It shouldn't be ok to incite mass panic (yelling fire in a crowded venue)
It shouldn't, huh? How about statements like "President is a war-criminal" or "He is not a natural-born citizen" — can such speech not some day be banned under the same doctrine? Because it does interfere with the government's efficiency and, consequently, the entire country's quality of life, does not it? We might think this ridiculous today, but many countries — including the various worker's paradises — consider insulting the Dear Leader a felony already. Don't you recognize a slippery slope while sliding down on it?
There is a movement to ban "hate speech" already. The entire Yik Yak app is banned on many campuses and today's students are being trained to accept such a ban already, so it can not be far away, that the thought-police spills out from those institutions into the rest of our world.

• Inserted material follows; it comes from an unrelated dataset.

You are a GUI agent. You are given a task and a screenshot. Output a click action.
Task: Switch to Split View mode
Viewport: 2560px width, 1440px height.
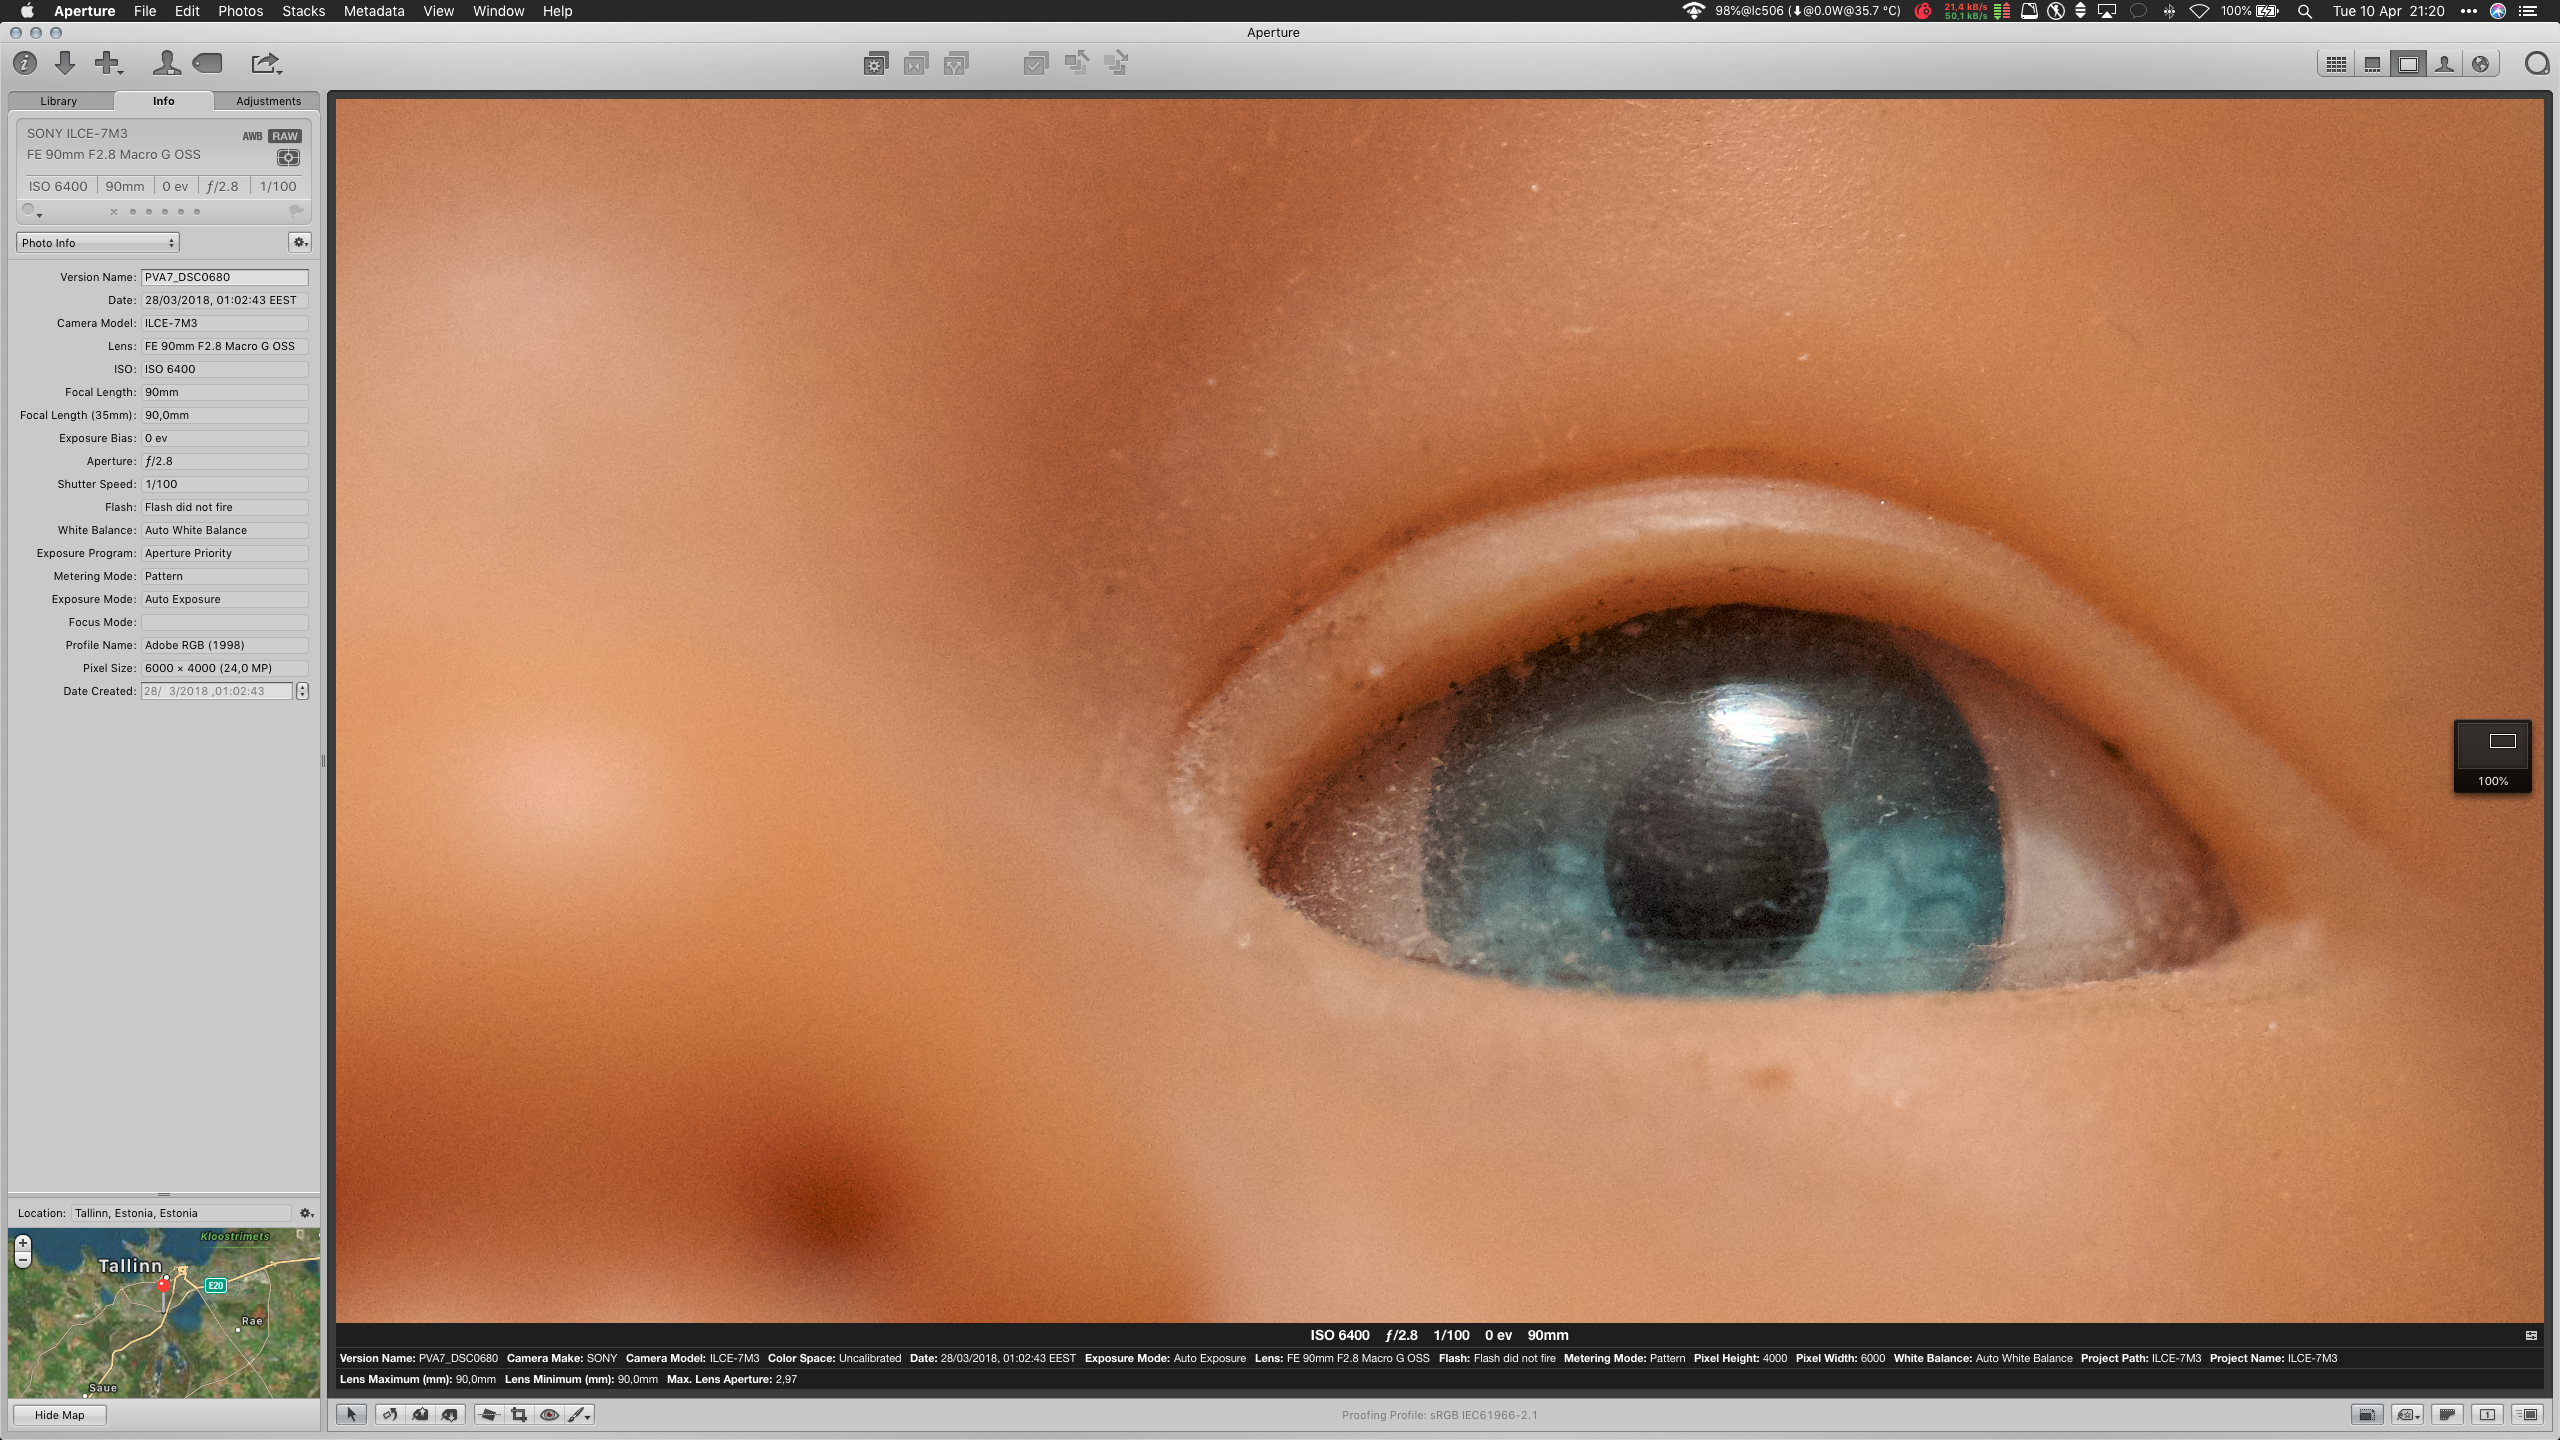coord(2372,64)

For the past 7 years, the number one rebuttal to any critics of the current President was that they are "haters". Do you think, we are far away from the sitting President becoming off-limits for criticism? We aren't — and it all started, when we were sold the bogus premise of "some speech ought to be illegal"...

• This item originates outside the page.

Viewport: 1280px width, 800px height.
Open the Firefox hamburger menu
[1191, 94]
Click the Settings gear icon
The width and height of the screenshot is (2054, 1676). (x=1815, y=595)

It is naive to think that complete, and total, freedom of speech was ever intended.
Is it naive? Then I share my naivete with Benjamin Franklin, for example — a Founding Father — who considered any abuses of the freedom of speech to be a lesser evil than entrusting anyone the power to suppress them. For example:
Those abuses of the freedom of speech are exercises of liberty. They ought to be repressed; but to whom dare we to entrust the care of doing it. An evil magistrate intrusted with power to punish for words, would be armed with a weapon the most destructive and terrible. Under pretense of pruning off the exuberant branches he would be apt to destroy the tree.
Do you honestly believe, the fine magistrates of the 21st century Virginia would've helped calm Franklin's fears of that "the most destructive and terrible" weapon?